Porto Alegre, 10 de novembro de 2021 – O mercado brasileiro de soja teve mais um dia de poucos negócios e de preços mistos. Os vendedores seguem retraídos, diante da recente queda nos preços. A volatilidade do dólar e de Chicago contribuiu para a lentidão.
Em Passo Fundo (RS), a saca de 60 quilos baixou de R$ 161,50 para R$ 160,00. Na região das Missões, a cotação recuou de R$ 160,50 para R$ 159,00. No porto de Rio Grande, o preço subiu de R$ 161,50 para R$ 163,00 a saca.

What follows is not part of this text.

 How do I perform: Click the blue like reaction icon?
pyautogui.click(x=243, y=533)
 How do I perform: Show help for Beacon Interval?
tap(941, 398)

Em Cascavel, no Paraná, o preço permaneceu em R$ 156,00 a saca. No porto de Paranaguá (PR), a saca estabilizou em R$ 161,00.
Em Rondonópolis (MT), a saca avançou de R$ 150,00 para R$ 152,00. Em Dourados (MS), a cotação subiu de R$ 151,00 para R$ 152,00. Em Rio Verde (GO), a saca aumentou de R$ 150,00 para R$ 151,00.
Chicago
Os contratos futuro da soja negociados na Bolsa de Mercadorias de Chicago (CBOT) fecharam a quarta-feira com preços mais altos. O mercado se recuperou após atingir, na terça, o menor nível desde dezembro de 2020.
Os preços repercutem o indicativo do Departamento de Agricultura dos Estados Unidos (USDA) de safra norte-americana abaixo do esperado. O mercado esperava um aumento na previsão. E analistas consideram que o mercado estava sobrevendido.
Os contratos da soja em grão com entrega em janeiro fecharam com alta de 4,75 centavos de dólar por bushel ou 0,39% a US$ 12,16 3/4 por bushel. A posição março teve cotação de US$ 12,29 por bushel, com ganho de 5,25 centavos ou 0,42%.
Nos subprodutos, a posição dezembro do farelo fechou com baixa de US$ 0,10 ou 0,02% a US$ 342,40 por tonelada. No óleo, os contratos com vencimento em dezembro fecharam a 58,14 centavos de dólar, alta de 0,67 centavo ou 1,14%.
Câmbio
O dólar comercial fechou em R$ 5,6670, com alta de 1,88%. A sessão, que já começou tensa devido à fala do ministro da Economia, Paulo Guedes, que ontem afirmou ter “licença para gastar”, subiu ainda mais de temperatura após o presidente Jair Bolsonaro anunciar um auxílio emergencial aos caminhoneiros, além da manobra para recalcular o teto de gastos baseado no Indice Nacional de Preços ao Consumidor (INPC).